Когда-то – до начала всемирной истории – белая, а теперь банально грязная нестриженая болонка неуклюже, жопой вперёд, спикировала с моей груди на сомнительной чистоты кухонный пол, оставляя на коже когтями немедленно вздувающиеся саднящие багровые полосы. На грудь больше никто не давил. Но это не помогло.
Я был – как вязанка трухлявого хвороста – свален на коротющий уголковый диванчик, вдавившись вспотевшим от клеёнки затёкшим затылком в самый его угол, помещаясь на обитой потёртым кожзамом лавке лишь верхней половиной скрюченного неестественно вывернутого туловища. Правая голень опрокинутой кеглей валялась по полу. Левая нога, согнутая в колене, упёртая саднящей предпролежневой пяткой в боковину скамейки, при попытке пошевелить ей немедля отозвалась покалыванием тысяч раскалённых кнопок, иголок, заноз и булавок.
– And still they begin, needles and pins! Because of all my pride, the tears I gotta hide!1 – всё там же, недалеко от мозжечка, хриплым голосом Криса Норманна проявлял вокальный талант мой глумливый Джинн.
– Джинни, и тебя тоже – на хуй! – всё, на что меня хватило, было только огрызнуться.
– Ах, так! – обидевшись, чудовище немедля пнуло мне костлявой ногой прямо в мозжечок. Кухня закружилась и поехала каруселью во всех трёх взаимоисключающих измерениях.
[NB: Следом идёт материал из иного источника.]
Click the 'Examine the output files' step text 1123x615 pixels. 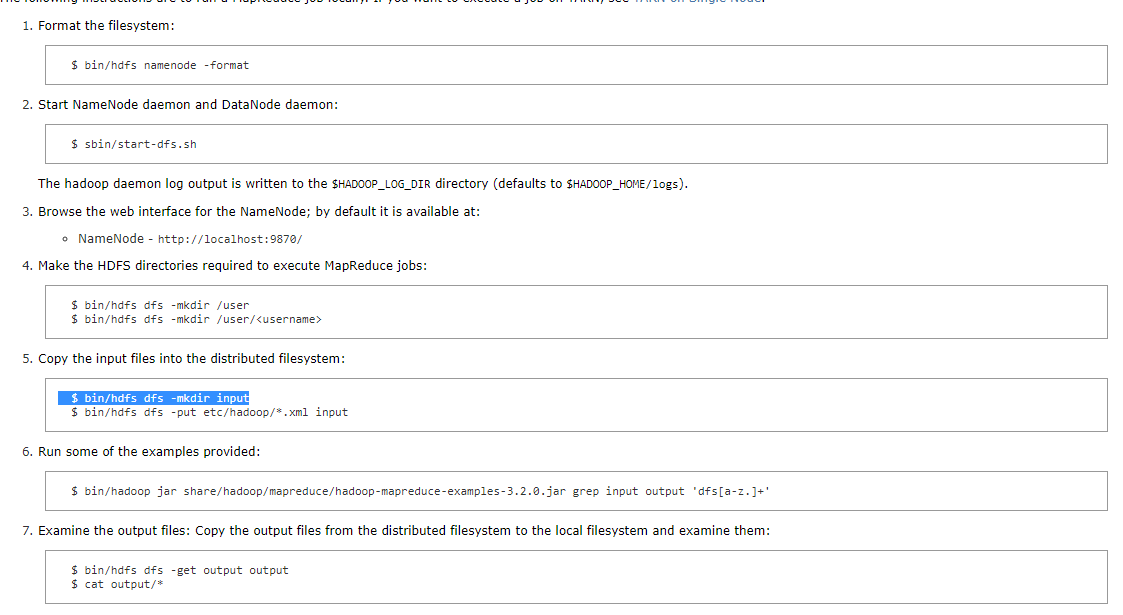pos(404,530)
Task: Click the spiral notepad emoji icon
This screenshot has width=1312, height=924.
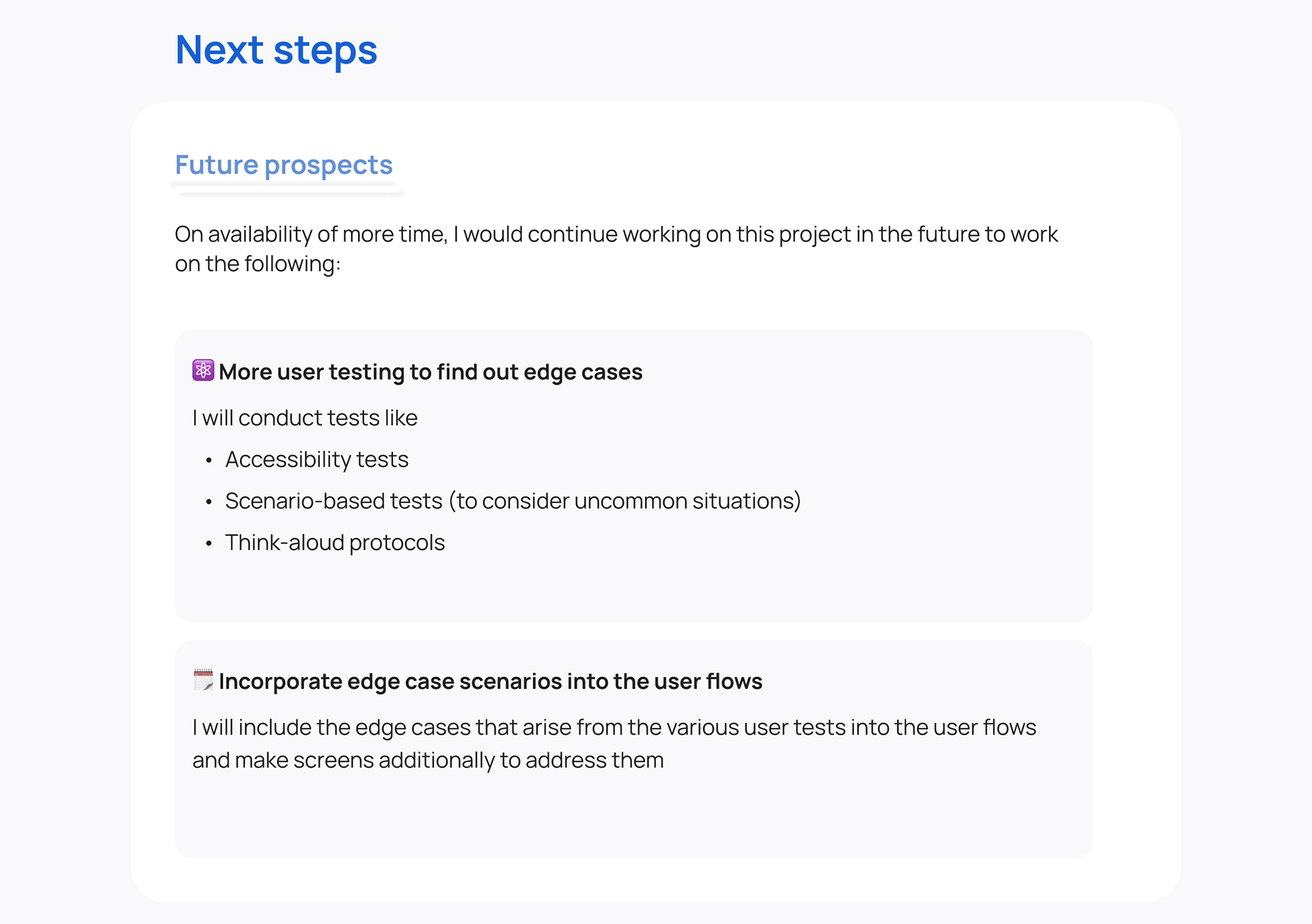Action: 203,680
Преодолевая дурноту, я уцепился левой рукой за спинку диванчика, упёрся правой пяткой в пол и, сделав над собой нечеловеческое усилие, сел, покачиваясь от устроенной Джинном свистопляски в моей юной, гулкой и пустой голове. После наведения периферического отдела зрительного анализатора на резкость, в сознание супротив моей воли стали пролезать непонятные буквы с этикеток пяти или шести пустых пузырей, в беспорядке валявшихся на столе и почему-то строгим квадратом выстроившихся под столом. Р-р-р. Эр. Р…у…о…у… – руоу… дэ-йе. Де. «Руоу де»? Ч-чё за н-на?!
– Вьетнамская, рисовая, не лимонная, не анисовая… Сорок пять оборотиков, хороша… для невротиков, ой, горы-ы-ыть, не потухнеть, с неё репа не пухнеть!.. И чиста, как слеза, заливай… – тут паршивец с голосом Водяного из «Летучего корабля» явно замешкался с рифмованием, – …в тормоза!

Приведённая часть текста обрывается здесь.